Got stuck on waiting for JoinHandle

I'm using tokio to deal with async I/O for writing bytestream of gRPC requests. I'm creating a blocking function to bridge the world between async and sync, since my entrypoint is synchronous. I followed the second pattern in the tokio briding with sync code and spawning each async I/O in as a separate task. The following is a sample code snippet:

impl NonBlockingClient {
    pub fn new() -> Result<NonBlockingClient> {
        let rt = tokio::runtime::Builder::new_multi_thread()
            .enable_all()
            .build()?;
        let bs_client = rt.block_on(create_bs_client())?;
        Ok(Self {
            rt: rt,
            bs_client: bs_client,
            handles: vec![],
        })
    }

    /// writes a large file
    pub fn write_file(&mut self, digest: &Digest, path: &Path) -> Result<()> {
        let mut bs_client = self.bs_client.clone();
        let digest = digest.clone();
        let path = path.to_path_buf().clone();

        let handle = self
            .rt
            .spawn(async move { bs_write_file(&mut bs_client, &digest, path).await });
        self.handles.push(handle);
        Ok(())
    }

    pub fn wait(&mut self) -> Result<()> {
        for handle in self.handles.iter_mut() {
            println!("wait on {:?}", handle);
            let res = self.rt.block_on(handle);
            if res.is_err() {
                println!("failed to upload {}", res.unwrap_err());
            }
        }

        Ok(())
    }
}

pub(crate) async fn bs_write_file(
    client: &mut BsClient,
    digest: &Digest,
    path: PathBuf,
) -> Result<()> {
    println!("write_file: {:?} path: {:?}", digest, path);
    let f = File::open(path).await?;
    let stream = WriteRequestStream::new(f, digest);

    client
        .write(stream)
        .await
        .map(|_v| ())
        .map_err(|e| anyhow::Error::msg(format!("failed to write file blob {}", e)))
}

I learned join_all is problematic from multiple sources (eg. this one), so I implemented the join for all handles by myself

However, the code could randomly stuck (but with high chance) to got stuck on wait on JoinHandle.

It will be great if here could spare some advise on how to debug such issue?

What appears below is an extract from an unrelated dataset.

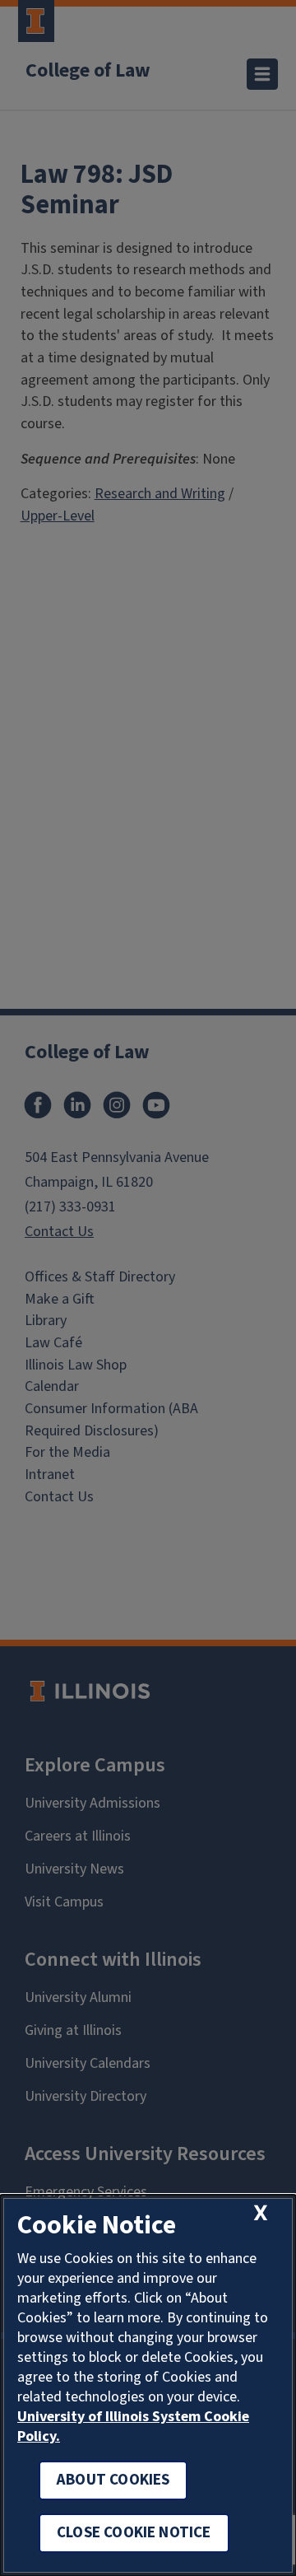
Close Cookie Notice (134, 2533)
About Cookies (113, 2480)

Or is there anything I'm doing is off?

On its own the code seems fine, as long as you don’t ever use the NonBlockingClient from within the runtime itself.

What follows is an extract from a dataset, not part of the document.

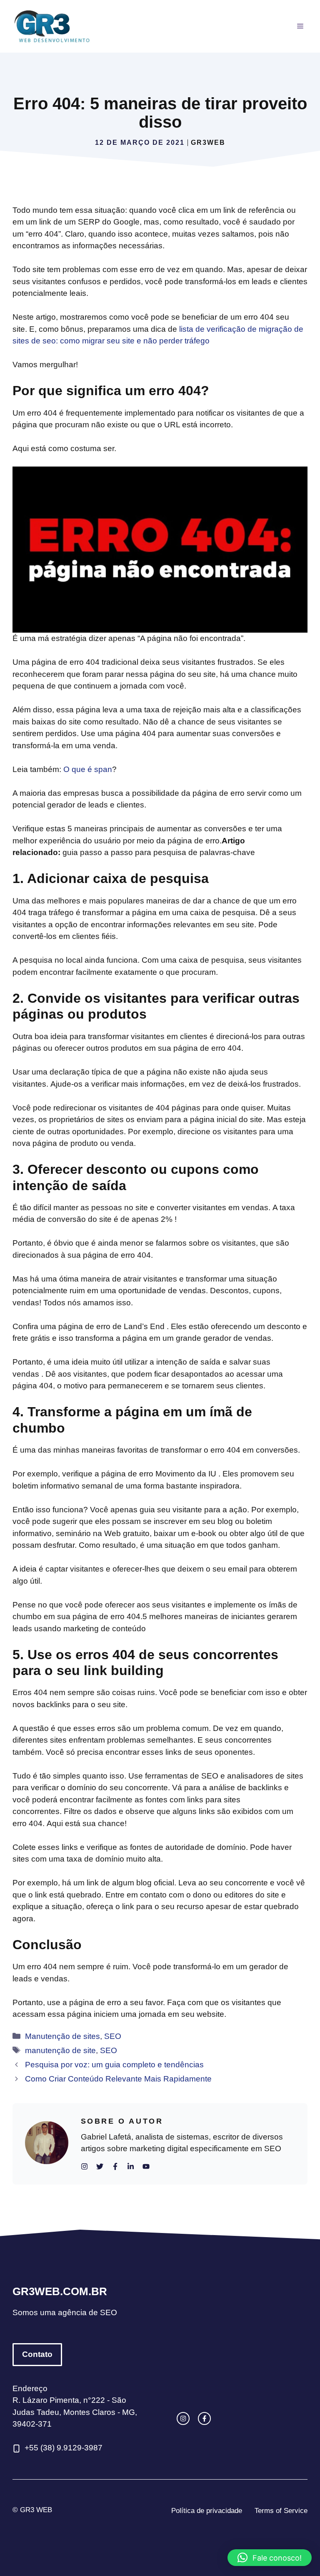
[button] (270, 2557)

By the way, you may be interested in anyhow::Context which allows you to write

    .context("failed to write file blob")

as shorthand for your current map_err

Your code seems fine. When the task exits, your block_on(handle) call should return. Are you sure the tasks really are successfully exiting?

One concern I have is that by using iter_mut, the handles remain in the handles vector after they have been fully awaited. This is somewhat dangerous since awaiting them after they have completed will lead to a panic. (But it will not cause it to get stuck.)

If you are looking for something to help you debug it, well, the first thing I would try is just to add some println statements at the end of bs_write_file to verify that your task really is returning from its function. If that isn't enough, you should try out the tokio-console tool.

Good to know. Will try that.

Thx for the suggestions. More testing shows now I sometimes also get Error: Too many open files (os error 24). Since I'm dealing with large amount of files, this error makes more sense to me. But I'm not sure if this is related to the earlier stuck. Since this new error happens more to me now (with the same test data), I'm going to try limit the number of concurrent files and see if this helps.